Prior to becoming a Global Health Service Partnership Volunteer in 2014, Megan Coe did not have any experience as a nurse educator. So naturally, she learned a lot in her first year as a faculty member at Kamuzu College of Nursing (KCN) in Lilongwe, Malawi. And it was the lessons she learned that first year that inspired her to extend her service for a second.
“That had been my first year teaching,” she explained. “I felt that staying a second year, doing another round of of classes, I could improve what I had learned in teaching and keep moving forward.”
Now, she will continue to use the knowledge she has gained in the last two years to further her service for a third year. “The more you understand and learn about the context, the more you have to offer,” says Coe.
Using what she has learned in the last two years as visiting faculty, she is exploring new ways to support nursing education on the other side of the academic-clinical partnership, namely at Kamuzu Central Hospital (KCH) where she has provided clinical instruction to students on the pediatric ward. Coe, in collaboration with KCH nursing and hospital leadership, is exploring an opportunity to support the hospital’s commitment to the pursuit of quality and excellence in patient care within a unique role that encompasses patient care, student precepting, consultation, staff nurse education, and leading evidenced based projects.
“One of the things I have learned in the past two years, is there are so many students and they are learning most of what they learn on the wards, when they are in practice. They are being shaped as nurses by what they see on the wards,” says Coe. But she notes that many of the nurses who work as clinical preceptors are not getting the support and education they need to be able to provide quality student precepting.
In her new role, she hopes that she will be able to support this essential component of the academic – clinical partnership, “I am looking forward to the new position and having some impact on improving the hospital setting, which would then improve both what the students are learning and patient care.”
Even with this new role, Coe is looking forward to continuing the work she enjoys most: teaching young nursing students. “I really enjoy working one on one with the students… and encouraging them.”
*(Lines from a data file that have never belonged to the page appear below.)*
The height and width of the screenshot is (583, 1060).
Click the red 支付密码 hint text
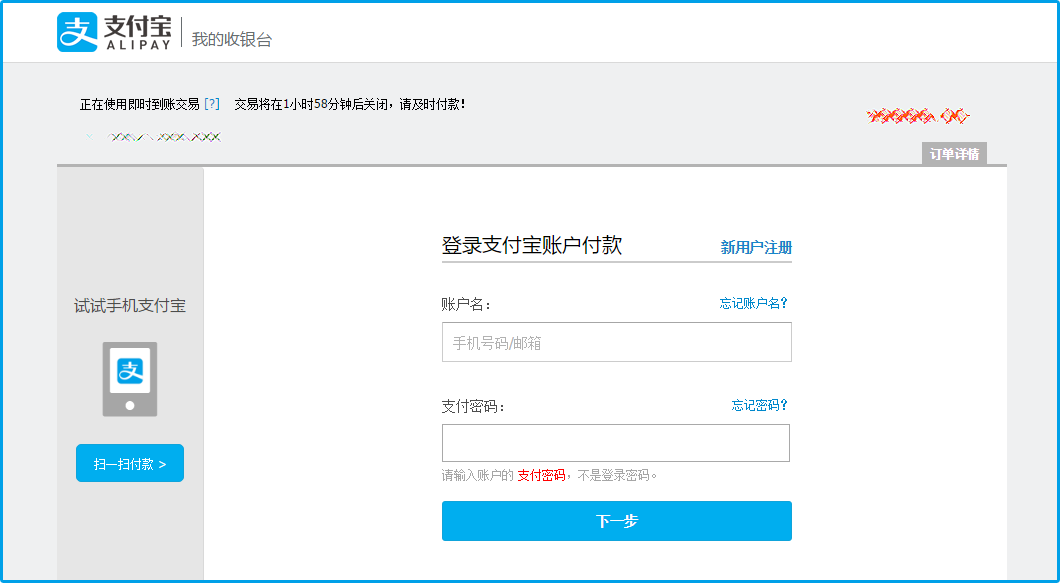541,476
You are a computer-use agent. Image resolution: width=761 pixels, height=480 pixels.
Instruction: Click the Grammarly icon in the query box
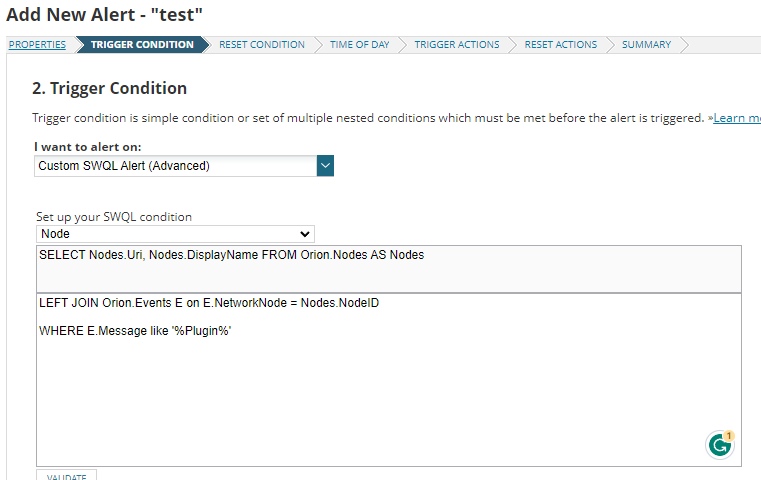pos(718,445)
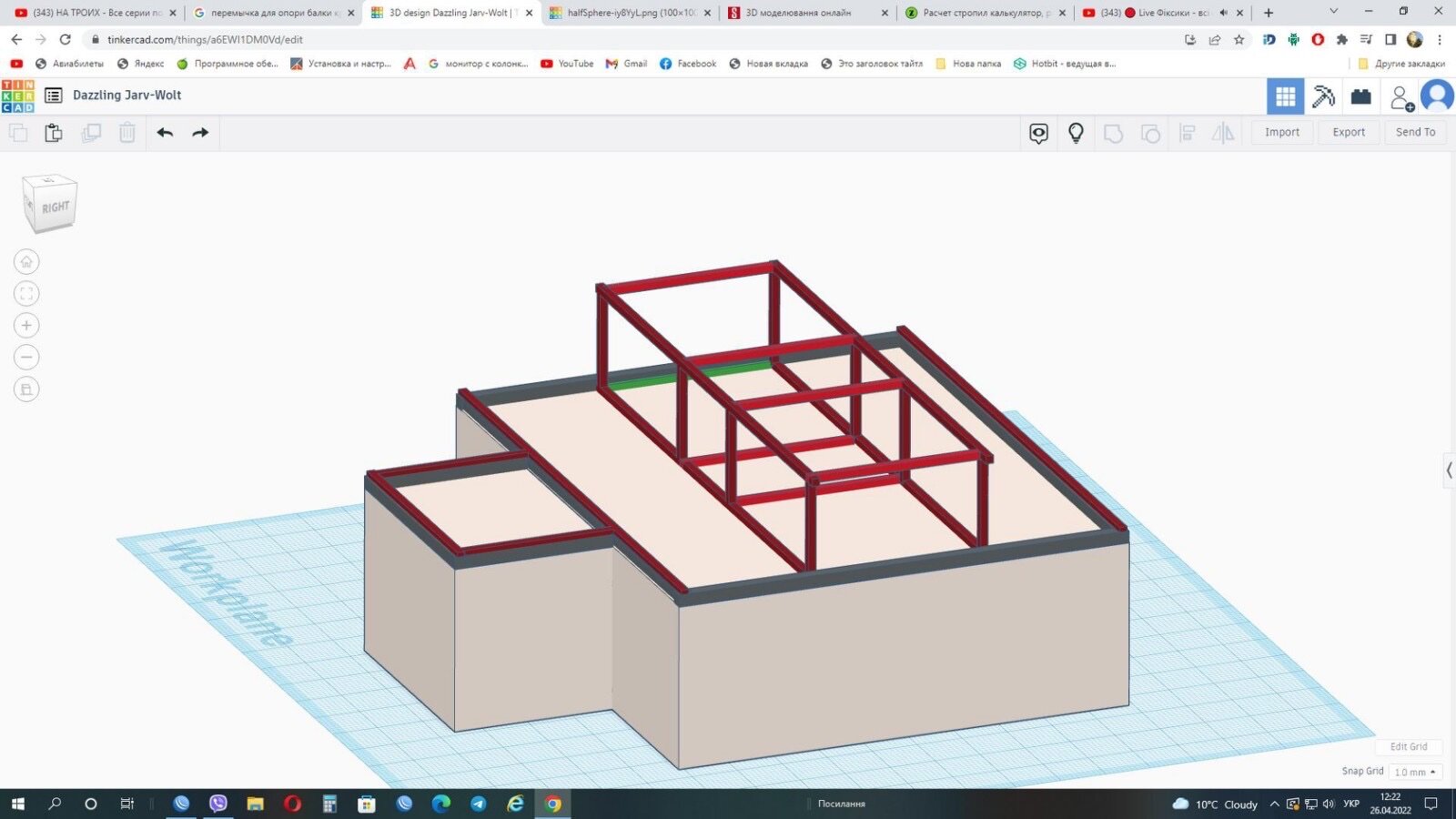Open the Tinkercad logo dashboard
This screenshot has height=819, width=1456.
coord(18,96)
As a GHSP Nurse Educator, she especially likes teaching her students concepts not traditionally taught in Malawi and watching them utilize them in practice. Recently, Coe encouraged her students to assess a patient’s pain using a scale, “After encouraging students to use this scale with a patient in the ICU after surgery, they were able to relieve the patient’s pain, and the students commented on how using the scale really helped.”
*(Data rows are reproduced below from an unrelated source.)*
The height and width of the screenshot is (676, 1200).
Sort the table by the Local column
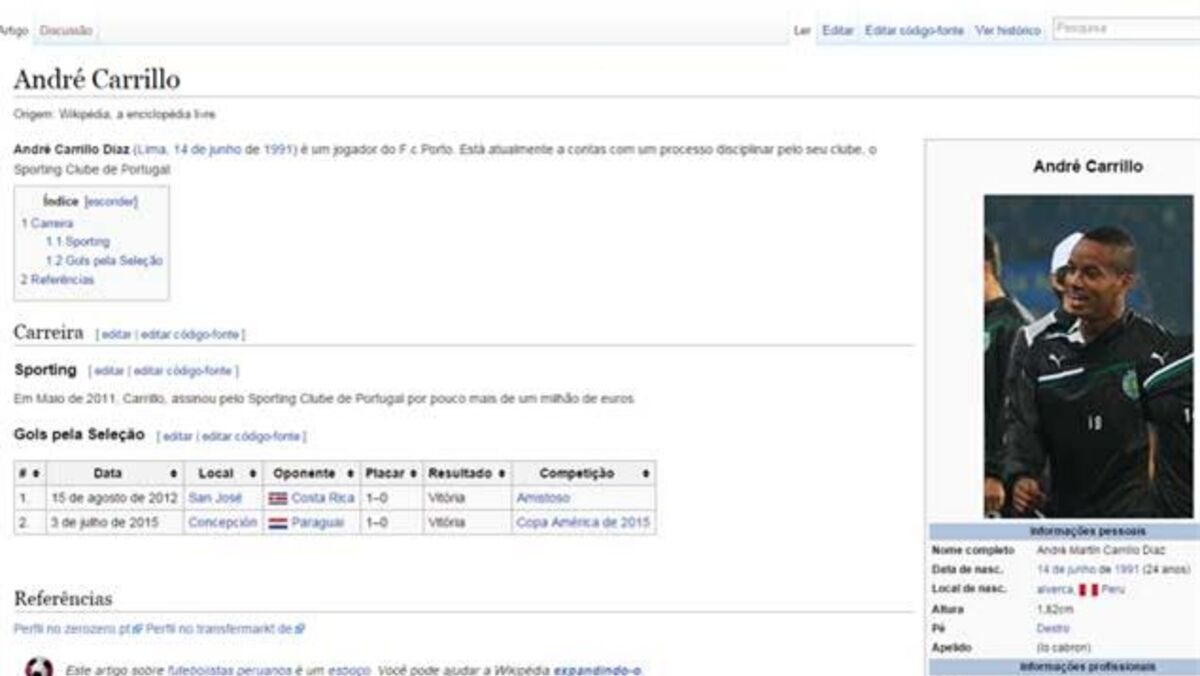(x=253, y=473)
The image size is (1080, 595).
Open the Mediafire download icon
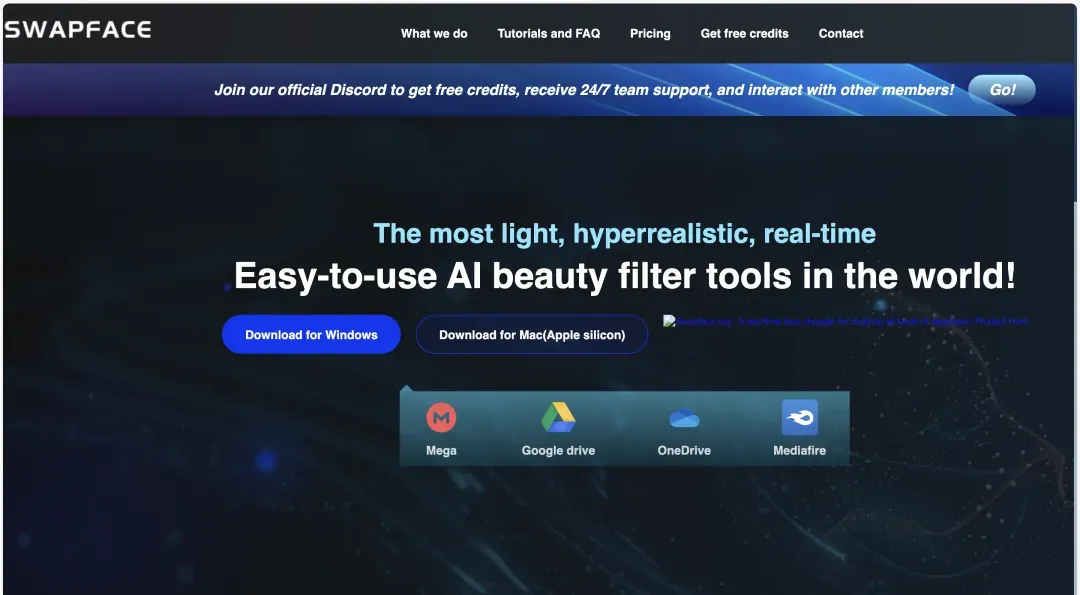click(x=799, y=417)
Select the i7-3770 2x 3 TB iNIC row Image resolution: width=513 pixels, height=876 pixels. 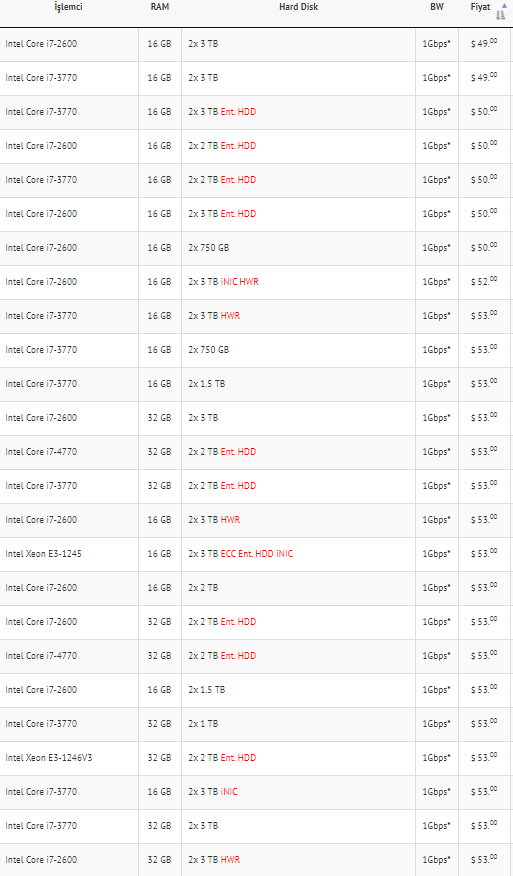[256, 792]
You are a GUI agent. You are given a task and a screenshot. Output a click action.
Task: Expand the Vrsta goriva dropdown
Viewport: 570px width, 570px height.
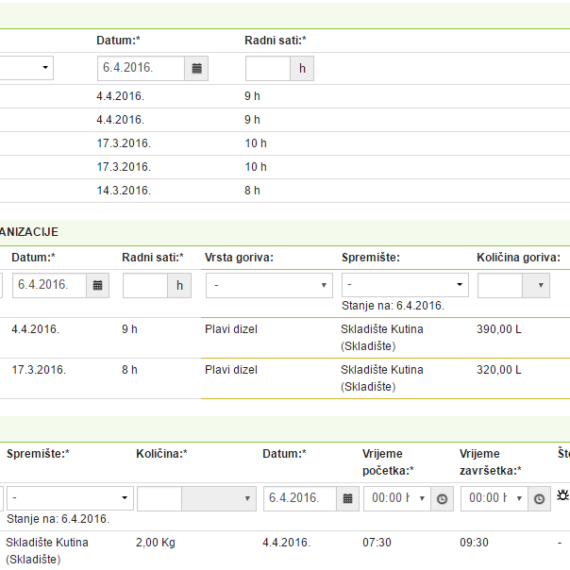(x=269, y=285)
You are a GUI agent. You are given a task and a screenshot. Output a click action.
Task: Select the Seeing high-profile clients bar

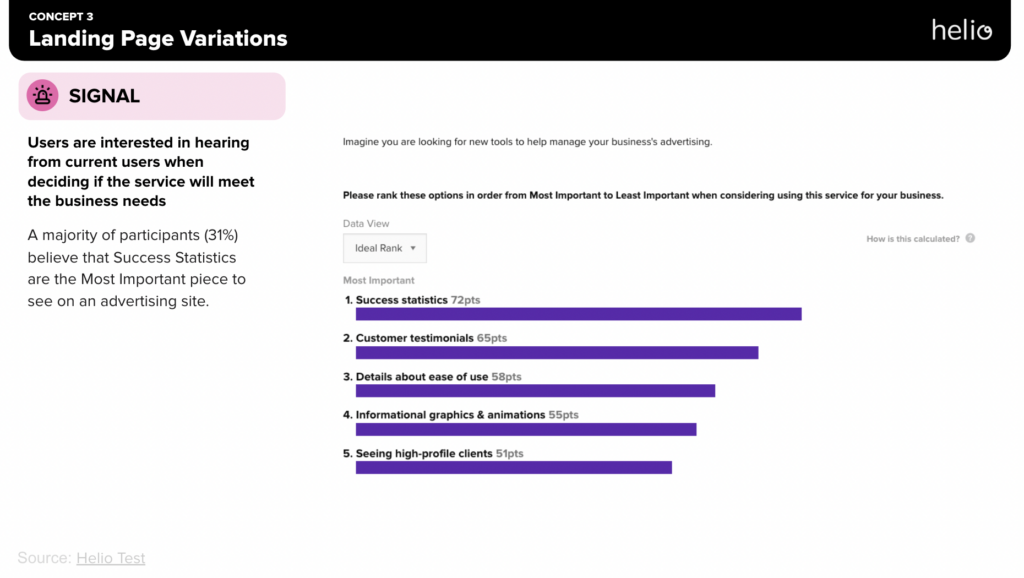tap(513, 467)
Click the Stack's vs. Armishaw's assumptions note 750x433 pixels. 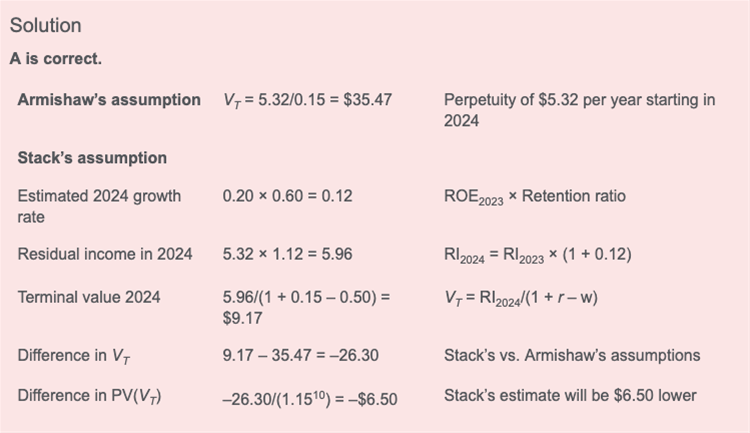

As she moves into her third year at KCN, Coe hopes she can continue to share what she values as a nurse and an educator with her students. “I think through teaching you gain a whole new perspective,” she says, reflecting on her two years in Malawi. “I realized what I valued in myself as a nurse, which is caring and compassion. In my head, my job is to know my patients so well that I will notice when things change and they need something different, because there has been a change either in their physical condition specifically, or in how they are dealing with it, or their emotions or anything. That is something that I really try to work on with my students, and show them the value of.”